### Tasks to carry out
1) From the CS115 article, output everything from "A current injection" down to "excessive insertion loss.".
2) According to the CS115 article, in what year was MIL-STD-461D released?

I realized earlier that my reviews have covered most of the MIL-STD-461 test methods in the past year, so I decided to prepare this to capture those items that have been omitted in prior articles. Since this is a series close out and the topics have little in common, I’ll take on each instead of using commonality to group multiple test methods.
CS115 – Impulse Excitation
The purpose of CS115 testing is to evaluate the ability of a device to tolerate electromagnetic energy from switching transients that could couple into the device wiring. Test parameters establish the waveform simulating the coupling and device performance determines the acceptance criteria. The device performance specification should establish a quantifiable pass/fail deviation from the standard operation of the device that is considered acceptable or not acceptable.
CS115 testing became a standard test call out with the release of MIL-STD-461D back in 1993, with applicability for aircraft and space systems but could be used for other systems when specified. This test uses bulk current injection to apply the transients replacing the “chattering relay” RS06 test specified in MIL-STD-462 Notice 6. This change established more stable test parameters, a big step in standardization. We note that the revision “D” also deleted the CS06 test in favor of CS115 being used on power lines. Many procurements continued to call out testing equivalent to CS06 after revision “D” release and a similar CS106 test was included in revision “F” but it was deleted by revision “G” citing that measurements demonstrated that CS115 achieved the cross-coupling from injecting the CS106 transient.
The applicability in the current standard, revision “G”, includes ground systems and ships when specified. Over the years as revisions have been released, CS115 testing has remained relatively unchanged.
CS115 Test Equipment
A coaxial charged line pulse generator is used to generate the specified waveform (see Figure 1) where an open circuit coaxial cable will acquire a charge and then discharge into the output circuit connected to a current probe when switched connecting the charged line. Switching is controlled by a pulse rate controller and relay. The waveform goal is seldom attained because of inductive coupling so expect to see something like the acceptable waveform Figure 1 left side. Note that waveform parameters are met during the calibration process and highly distorted when testing a cable.
A current injection probe rated for at least 500 MHz is used as the coupling transformer and a current monitoring probe is used during testing. The high-frequency performance is necessary to meet the required 2 nS transition time. The probe factor to b used for the data reduction should be the factor at 175 MHz to encompass the sine frequencies to create the pulse duration and transition time.
Drive cable specified for 50 Ω impedance, 0.5 dB or less insertion loss at 500MHz and a 2-meter length is called out. The cable length can affect the pulse duration so select a cable that is close to 2-meters. If the waveform calibrates properly, the drive cable length should be good but watch for excessive insertion loss.

### Given records
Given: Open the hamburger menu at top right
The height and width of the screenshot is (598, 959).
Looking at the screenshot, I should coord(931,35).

...

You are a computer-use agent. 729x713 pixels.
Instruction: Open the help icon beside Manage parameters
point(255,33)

### Task-by-task results
1)
A current injection probe rated for at least 500 MHz is used as the coupling transformer and a current monitoring probe is used during testing. The high-frequency performance is necessary to meet the required 2 nS transition time. The probe factor to b used for the data reduction should be the factor at 175 MHz to encompass the sine frequencies to create the pulse duration and transition time.
Drive cable specified for 50 Ω impedance, 0.5 dB or less insertion loss at 500MHz and a 2-meter length is called out. The cable length can affect the pulse duration so select a cable that is close to 2-meters. If the waveform calibrates properly, the drive cable length should be good but watch for excessive insertion loss.

2) 1993